A Vincenzo Capitanucci

Era un po' che ci pensavo: fare un viaggio, respirare altro per ritemprarmi.
Sono andata ad Arcachon, Sud-Ovest della Francia; è un bacino di mare interno che comunica con l'oceano Atlantico. Non solo verde e azzurro, flora la più variopinta, spiagge candide accecanti al sole, ma anche vere e proprie dune fanno di questo posto un paesaggio mozzafiato.
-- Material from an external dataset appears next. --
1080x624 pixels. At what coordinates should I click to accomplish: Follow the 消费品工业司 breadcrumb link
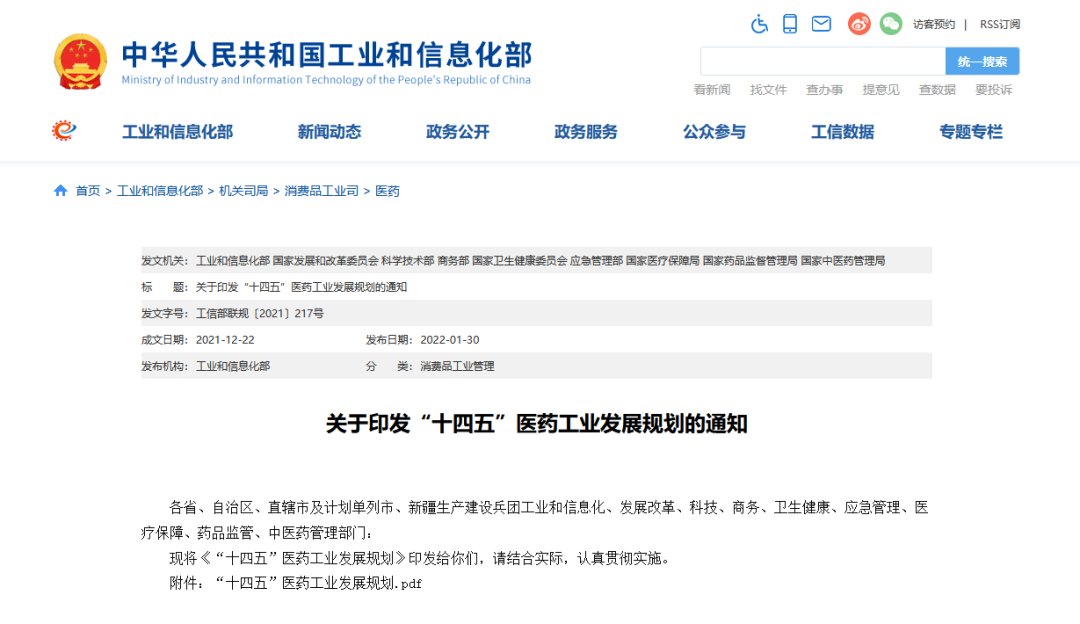[x=322, y=191]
Sono andata nell'ile aux oiseaux, dove ogni giorno c'è un alternarsi di alta e bassa marea tanto da portare allo scoperto le fondamenta di palafitte moderne, ma prive di energia elettrica, abitazioni dei coltivatori di ostriche.
Avevo l'acqua che mi arrivava solo alle caviglie e la possibilità di camminare nel mare, godermi tutta quella luce e quelle sensazioni da sogno.
Ho potuto scambiare qualche frase nel mio stentato francese con qualche ostricoltore.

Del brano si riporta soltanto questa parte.